[Stored items]

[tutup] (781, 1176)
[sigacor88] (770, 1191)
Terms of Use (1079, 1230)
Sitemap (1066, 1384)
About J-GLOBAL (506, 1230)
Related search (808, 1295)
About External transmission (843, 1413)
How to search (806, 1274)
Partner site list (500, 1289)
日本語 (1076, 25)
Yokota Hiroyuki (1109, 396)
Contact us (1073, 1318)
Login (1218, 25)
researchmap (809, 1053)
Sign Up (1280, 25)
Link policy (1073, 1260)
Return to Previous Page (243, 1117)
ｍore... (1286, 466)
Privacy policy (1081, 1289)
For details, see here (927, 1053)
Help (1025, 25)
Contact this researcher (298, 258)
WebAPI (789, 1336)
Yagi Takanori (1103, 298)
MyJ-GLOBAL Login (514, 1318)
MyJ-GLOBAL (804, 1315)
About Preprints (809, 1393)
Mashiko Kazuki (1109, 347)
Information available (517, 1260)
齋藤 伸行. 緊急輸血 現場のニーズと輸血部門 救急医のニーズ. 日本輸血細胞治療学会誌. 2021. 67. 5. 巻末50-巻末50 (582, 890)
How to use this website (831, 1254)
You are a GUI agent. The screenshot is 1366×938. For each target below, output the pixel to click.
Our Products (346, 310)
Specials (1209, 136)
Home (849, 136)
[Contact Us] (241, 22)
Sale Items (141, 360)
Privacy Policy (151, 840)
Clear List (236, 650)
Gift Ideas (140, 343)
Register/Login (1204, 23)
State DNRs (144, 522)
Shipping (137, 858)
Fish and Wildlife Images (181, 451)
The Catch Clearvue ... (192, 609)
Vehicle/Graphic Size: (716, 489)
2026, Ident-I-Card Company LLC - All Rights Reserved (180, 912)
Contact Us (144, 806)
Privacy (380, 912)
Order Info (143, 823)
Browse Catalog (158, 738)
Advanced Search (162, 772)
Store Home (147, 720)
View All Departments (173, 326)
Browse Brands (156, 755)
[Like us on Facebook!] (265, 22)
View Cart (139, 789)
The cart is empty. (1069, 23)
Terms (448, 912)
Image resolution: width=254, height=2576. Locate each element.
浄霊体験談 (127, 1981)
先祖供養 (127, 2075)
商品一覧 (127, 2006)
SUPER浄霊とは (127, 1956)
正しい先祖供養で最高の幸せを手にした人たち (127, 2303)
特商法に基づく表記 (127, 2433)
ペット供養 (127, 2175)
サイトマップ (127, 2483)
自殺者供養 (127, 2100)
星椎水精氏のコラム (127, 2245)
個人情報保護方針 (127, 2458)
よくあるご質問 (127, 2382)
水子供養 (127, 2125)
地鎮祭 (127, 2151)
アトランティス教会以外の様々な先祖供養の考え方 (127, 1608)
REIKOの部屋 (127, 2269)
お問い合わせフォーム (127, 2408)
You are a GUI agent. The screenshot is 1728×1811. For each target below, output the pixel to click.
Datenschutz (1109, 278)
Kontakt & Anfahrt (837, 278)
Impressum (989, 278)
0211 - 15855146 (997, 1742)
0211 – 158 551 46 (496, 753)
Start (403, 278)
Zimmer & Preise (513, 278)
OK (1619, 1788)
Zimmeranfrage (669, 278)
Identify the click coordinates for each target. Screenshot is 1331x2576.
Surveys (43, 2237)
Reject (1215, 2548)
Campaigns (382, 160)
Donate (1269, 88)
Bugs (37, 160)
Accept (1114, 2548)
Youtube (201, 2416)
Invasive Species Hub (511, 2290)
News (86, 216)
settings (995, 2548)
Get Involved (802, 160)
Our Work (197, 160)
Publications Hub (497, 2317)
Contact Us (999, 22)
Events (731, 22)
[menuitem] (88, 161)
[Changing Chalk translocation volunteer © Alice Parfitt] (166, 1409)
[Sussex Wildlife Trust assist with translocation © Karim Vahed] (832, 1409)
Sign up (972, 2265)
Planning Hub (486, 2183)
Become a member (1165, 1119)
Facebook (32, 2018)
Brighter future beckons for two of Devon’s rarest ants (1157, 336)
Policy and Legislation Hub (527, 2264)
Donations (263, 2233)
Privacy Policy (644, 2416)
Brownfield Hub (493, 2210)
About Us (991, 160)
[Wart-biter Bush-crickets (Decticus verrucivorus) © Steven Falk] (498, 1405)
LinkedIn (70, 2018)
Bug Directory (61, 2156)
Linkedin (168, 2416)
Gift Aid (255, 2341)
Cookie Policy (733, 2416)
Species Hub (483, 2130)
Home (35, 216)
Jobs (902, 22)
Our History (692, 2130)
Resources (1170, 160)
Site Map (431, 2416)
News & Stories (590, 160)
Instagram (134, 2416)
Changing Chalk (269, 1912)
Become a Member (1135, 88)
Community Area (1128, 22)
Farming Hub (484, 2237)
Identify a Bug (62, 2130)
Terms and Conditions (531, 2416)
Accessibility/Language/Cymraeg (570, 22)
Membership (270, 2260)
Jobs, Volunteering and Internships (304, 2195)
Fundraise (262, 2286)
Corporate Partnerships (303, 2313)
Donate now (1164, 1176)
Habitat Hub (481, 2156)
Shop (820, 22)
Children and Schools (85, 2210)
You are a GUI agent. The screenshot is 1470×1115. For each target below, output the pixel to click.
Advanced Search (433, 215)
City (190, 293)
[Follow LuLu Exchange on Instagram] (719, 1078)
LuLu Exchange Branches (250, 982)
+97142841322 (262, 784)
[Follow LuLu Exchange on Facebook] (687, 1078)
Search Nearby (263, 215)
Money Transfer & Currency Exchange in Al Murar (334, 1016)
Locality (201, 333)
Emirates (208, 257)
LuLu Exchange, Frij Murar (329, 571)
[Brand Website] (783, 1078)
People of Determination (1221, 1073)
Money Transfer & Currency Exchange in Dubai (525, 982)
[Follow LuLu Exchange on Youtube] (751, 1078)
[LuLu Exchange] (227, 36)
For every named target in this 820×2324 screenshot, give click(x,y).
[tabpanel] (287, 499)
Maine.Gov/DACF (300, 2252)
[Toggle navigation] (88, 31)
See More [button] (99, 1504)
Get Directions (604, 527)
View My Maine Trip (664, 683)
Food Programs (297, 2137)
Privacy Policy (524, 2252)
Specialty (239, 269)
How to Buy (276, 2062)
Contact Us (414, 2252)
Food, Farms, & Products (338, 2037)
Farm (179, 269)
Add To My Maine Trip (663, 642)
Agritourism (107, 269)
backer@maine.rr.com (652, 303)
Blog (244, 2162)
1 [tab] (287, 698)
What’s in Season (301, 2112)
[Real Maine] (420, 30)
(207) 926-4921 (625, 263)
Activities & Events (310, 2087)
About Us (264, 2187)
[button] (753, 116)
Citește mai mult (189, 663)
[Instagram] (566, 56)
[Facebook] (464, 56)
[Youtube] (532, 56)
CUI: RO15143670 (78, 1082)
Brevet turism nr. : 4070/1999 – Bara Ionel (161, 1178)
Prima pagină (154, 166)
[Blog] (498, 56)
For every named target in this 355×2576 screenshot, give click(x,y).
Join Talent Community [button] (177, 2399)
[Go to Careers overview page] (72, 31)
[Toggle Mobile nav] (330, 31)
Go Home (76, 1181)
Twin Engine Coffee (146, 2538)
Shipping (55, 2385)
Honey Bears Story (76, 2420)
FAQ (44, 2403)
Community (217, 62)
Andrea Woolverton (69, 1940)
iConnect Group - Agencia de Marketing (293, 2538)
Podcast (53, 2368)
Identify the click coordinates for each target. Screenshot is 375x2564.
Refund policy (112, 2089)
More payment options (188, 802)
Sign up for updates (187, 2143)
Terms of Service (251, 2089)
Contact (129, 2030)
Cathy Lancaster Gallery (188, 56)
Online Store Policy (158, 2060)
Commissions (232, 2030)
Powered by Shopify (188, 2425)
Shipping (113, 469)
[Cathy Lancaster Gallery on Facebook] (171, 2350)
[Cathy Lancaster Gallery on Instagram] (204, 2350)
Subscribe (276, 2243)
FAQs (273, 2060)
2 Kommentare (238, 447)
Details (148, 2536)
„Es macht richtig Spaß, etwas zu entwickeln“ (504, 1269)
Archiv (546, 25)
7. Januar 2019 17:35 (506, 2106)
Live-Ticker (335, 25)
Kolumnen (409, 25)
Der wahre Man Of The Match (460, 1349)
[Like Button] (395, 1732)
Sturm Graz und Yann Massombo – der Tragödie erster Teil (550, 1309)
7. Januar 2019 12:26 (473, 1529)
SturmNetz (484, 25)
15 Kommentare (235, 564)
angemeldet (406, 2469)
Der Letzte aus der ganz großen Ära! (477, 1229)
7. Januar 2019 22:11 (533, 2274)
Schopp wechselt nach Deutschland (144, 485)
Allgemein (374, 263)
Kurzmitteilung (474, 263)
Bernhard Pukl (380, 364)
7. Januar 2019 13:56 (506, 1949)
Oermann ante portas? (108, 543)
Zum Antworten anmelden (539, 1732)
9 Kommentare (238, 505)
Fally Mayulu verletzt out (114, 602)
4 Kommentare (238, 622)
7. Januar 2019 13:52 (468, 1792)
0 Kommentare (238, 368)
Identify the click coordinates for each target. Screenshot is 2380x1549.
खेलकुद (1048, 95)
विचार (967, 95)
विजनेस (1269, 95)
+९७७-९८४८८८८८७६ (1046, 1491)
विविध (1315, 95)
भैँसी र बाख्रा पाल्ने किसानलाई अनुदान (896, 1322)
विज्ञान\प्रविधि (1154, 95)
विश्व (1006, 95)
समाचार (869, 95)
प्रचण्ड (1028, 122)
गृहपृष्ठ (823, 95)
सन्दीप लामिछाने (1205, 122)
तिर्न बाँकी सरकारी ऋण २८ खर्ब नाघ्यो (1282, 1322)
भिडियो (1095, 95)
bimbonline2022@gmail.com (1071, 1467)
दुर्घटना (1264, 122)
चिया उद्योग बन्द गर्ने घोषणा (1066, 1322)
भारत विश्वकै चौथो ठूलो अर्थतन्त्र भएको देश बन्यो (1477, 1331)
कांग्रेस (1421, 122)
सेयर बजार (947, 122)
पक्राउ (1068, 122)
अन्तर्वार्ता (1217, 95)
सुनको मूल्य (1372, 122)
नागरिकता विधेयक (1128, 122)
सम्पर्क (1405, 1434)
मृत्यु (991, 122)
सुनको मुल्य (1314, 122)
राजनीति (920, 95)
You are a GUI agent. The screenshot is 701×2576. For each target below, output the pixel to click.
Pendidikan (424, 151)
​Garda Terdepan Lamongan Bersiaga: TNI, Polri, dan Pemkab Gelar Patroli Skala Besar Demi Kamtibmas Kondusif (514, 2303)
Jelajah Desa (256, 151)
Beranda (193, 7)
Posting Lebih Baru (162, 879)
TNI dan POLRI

Exercise prompt – A bare number should be your reply: how many lines in the entries above include the word "each".

Answer to this problem – 8